FIG. 1 is a block diagram for explaining a configuration of a roll angle estimation device and a rollover prevention device using the device according to an embodiment of the present invention.

FIG. 2 is a flowchart illustrating an operation of each device for estimating a roll angle and preventing rollover.

[Explanation of symbols]

2a, 11: electronic governor, automatic brake device (safety measure execution means) 4: controller (lateral acceleration estimation means, roll angle estimation means, control means) 6-9: wheel speed sensor (vehicle speed detection means) 10: lateral acceleration sensor (Lateral acceleration detecting means) 11 ... Yaw rate sensor (yaw rate detecting means).

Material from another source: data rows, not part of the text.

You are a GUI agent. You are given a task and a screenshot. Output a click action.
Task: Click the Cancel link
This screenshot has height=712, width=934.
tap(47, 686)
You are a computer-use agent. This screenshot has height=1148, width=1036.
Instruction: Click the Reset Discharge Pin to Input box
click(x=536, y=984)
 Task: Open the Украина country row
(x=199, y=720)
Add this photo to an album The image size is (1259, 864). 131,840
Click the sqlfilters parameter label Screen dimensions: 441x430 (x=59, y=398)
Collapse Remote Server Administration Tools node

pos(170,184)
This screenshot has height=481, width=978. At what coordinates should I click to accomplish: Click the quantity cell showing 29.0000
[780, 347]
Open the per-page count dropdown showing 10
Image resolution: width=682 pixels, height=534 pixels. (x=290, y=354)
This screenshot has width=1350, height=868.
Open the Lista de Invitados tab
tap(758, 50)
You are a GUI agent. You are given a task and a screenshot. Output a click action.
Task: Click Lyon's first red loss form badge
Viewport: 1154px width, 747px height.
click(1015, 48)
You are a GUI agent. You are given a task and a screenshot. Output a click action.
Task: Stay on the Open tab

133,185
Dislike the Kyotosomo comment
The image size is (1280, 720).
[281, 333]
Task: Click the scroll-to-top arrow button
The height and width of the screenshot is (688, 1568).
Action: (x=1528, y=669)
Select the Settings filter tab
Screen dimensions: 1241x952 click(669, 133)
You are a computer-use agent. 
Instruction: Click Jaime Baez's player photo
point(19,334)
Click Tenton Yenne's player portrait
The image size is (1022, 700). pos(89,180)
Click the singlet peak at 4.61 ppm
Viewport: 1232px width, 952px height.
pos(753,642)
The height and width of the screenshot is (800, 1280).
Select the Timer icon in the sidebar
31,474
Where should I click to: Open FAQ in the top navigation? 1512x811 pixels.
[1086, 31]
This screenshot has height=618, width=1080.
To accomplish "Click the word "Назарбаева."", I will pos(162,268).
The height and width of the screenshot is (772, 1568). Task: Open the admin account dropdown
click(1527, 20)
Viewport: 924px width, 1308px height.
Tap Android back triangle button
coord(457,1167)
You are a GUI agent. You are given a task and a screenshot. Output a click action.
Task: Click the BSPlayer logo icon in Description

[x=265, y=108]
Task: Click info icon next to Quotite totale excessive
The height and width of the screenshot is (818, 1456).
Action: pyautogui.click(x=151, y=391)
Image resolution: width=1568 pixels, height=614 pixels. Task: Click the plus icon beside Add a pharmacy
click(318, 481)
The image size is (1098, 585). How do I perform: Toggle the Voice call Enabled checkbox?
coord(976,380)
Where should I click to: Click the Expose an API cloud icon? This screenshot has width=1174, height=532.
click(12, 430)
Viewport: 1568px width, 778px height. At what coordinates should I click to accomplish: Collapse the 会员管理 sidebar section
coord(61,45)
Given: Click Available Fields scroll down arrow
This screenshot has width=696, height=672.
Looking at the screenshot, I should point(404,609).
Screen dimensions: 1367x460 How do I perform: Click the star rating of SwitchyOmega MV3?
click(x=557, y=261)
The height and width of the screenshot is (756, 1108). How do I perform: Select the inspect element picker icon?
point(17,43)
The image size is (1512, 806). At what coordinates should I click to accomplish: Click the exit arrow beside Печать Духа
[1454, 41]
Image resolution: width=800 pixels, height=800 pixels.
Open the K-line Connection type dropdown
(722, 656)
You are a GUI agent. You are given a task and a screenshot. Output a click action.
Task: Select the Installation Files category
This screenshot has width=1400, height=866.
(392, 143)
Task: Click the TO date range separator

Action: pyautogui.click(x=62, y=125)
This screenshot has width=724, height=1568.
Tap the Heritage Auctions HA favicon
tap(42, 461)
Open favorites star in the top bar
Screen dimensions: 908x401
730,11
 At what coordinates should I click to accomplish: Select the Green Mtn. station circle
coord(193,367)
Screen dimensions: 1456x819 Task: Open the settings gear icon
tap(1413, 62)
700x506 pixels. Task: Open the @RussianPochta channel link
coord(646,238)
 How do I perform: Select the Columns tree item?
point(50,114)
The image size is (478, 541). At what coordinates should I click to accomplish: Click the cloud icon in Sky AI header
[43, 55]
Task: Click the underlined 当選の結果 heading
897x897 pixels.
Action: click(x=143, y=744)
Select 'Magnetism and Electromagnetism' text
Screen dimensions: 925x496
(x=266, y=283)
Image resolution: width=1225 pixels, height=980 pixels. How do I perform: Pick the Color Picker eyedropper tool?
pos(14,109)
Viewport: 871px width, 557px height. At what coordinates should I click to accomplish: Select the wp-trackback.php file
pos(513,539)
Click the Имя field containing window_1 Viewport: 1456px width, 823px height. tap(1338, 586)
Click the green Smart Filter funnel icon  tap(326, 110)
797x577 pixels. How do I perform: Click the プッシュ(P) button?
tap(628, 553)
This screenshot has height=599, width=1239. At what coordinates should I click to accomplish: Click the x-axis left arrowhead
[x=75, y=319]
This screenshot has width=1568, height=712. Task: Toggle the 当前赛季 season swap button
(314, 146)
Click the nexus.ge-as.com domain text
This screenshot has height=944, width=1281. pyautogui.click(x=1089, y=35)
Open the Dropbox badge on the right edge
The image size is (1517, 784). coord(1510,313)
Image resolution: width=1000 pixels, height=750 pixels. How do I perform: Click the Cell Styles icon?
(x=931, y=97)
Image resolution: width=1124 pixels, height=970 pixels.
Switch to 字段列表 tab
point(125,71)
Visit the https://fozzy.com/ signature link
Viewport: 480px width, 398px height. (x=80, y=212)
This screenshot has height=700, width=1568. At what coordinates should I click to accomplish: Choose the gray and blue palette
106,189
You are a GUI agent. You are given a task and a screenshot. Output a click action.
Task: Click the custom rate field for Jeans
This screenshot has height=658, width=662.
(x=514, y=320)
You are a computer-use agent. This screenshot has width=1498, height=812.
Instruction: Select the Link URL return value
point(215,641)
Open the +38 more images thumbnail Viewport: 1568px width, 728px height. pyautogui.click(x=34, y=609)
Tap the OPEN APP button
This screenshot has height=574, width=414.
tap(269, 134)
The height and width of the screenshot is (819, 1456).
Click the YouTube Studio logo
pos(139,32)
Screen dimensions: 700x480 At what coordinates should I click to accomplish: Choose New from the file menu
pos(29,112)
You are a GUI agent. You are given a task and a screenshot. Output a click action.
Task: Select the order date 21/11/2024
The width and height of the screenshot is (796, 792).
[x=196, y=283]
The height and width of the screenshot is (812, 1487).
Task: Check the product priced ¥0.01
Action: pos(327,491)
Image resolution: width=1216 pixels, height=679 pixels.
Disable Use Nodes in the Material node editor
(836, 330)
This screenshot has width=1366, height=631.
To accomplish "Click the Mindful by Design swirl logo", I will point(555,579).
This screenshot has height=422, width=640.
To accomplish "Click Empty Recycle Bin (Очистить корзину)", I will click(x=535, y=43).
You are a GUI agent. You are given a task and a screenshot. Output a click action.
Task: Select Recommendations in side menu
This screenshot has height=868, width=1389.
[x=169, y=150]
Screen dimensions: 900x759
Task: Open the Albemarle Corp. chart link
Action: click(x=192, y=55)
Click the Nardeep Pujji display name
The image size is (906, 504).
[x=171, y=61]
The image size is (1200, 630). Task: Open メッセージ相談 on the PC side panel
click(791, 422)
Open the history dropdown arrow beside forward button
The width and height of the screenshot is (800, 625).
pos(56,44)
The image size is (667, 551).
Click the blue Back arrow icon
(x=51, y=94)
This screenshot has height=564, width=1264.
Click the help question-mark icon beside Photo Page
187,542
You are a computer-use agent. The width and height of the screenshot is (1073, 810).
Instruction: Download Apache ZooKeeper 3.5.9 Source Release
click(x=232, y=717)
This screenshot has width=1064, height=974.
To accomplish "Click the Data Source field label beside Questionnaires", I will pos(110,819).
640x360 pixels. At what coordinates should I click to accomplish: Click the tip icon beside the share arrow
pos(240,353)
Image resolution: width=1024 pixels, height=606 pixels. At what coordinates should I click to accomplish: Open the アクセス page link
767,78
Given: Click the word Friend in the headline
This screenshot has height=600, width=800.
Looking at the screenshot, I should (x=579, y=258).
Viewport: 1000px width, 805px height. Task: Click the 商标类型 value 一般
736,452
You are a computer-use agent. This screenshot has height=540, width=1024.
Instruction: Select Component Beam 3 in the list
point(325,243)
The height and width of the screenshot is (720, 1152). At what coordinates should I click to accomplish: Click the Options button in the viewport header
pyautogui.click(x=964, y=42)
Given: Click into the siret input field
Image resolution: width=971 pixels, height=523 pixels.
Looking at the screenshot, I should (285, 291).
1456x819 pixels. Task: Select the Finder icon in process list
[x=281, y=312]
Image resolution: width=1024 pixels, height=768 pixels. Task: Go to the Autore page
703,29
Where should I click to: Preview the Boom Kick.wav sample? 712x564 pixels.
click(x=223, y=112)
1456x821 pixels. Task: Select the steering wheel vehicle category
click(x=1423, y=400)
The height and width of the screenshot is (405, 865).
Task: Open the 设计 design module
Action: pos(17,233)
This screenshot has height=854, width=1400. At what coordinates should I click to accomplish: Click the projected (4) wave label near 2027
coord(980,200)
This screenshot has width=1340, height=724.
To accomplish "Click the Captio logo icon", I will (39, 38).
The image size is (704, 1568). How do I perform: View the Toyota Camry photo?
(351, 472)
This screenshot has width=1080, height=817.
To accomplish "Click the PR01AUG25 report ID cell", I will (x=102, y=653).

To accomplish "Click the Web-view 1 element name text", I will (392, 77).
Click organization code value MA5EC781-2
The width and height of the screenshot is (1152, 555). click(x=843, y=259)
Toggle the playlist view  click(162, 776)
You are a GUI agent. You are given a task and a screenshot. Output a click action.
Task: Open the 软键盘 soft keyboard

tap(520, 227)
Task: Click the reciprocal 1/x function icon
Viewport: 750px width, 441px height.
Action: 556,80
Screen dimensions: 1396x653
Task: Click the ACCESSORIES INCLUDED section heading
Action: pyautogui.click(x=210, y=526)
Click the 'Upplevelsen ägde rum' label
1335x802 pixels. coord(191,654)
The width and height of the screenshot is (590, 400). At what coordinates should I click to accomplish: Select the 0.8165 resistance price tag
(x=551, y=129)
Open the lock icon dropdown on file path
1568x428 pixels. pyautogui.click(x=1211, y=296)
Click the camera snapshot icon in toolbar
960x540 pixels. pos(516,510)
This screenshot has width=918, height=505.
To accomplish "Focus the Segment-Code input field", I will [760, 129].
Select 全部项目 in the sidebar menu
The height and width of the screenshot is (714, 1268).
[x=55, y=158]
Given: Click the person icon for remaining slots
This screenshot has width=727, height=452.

 ────────────────────────────────────────────────── ─── Continued on the front page (72) Inventor Kunio Sakata 5-33-8 Shiba, Minato-ku, Tokyo Inside Mitsubishi Motors Corporation

Claims (2)

[Claims] 1. A lateral acceleration detecting means for detecting a lateral acceleration of a vehicle, a vehicle speed detecting means for detecting a vehicle speed, a yaw rate detecting means for detecting a yaw rate generated in the vehicle, and a vehicle speed detected by the vehicle speed detecting means. Lateral acceleration estimating means for estimating a lateral acceleration based on the yaw rate detected by the yaw rate detecting means; and a lateral acceleration detected by the lateral acceleration detecting means and a lateral acceleration estimated by the lateral acceleration estimating means. And a roll angle estimating means for estimating the roll angle of the vehicle. 2. A lateral acceleration detecting means for detecting a lateral acceleration of a vehicle, a vehicle speed detecting means for detecting a vehicle speed, a yaw rate detecting means for detecting a yaw rate generated in the vehicle, and a safety measure for preventing the vehicle from rolling over. Safety measure executing means for taking a measure, a lateral acceleration estimating means for estimating a lateral acceleration based on a vehicle speed detected by the vehicle speed detecting means and a yaw rate detected by the yaw rate detecting means, Roll angle estimating means for estimating the roll angle of the vehicle based on the lateral acceleration estimated by the lateral acceleration estimating means, and an information amount based on the roll angle information estimated by the roll angle estimating means. Control means for activating the safety measure execution means when the standard is met.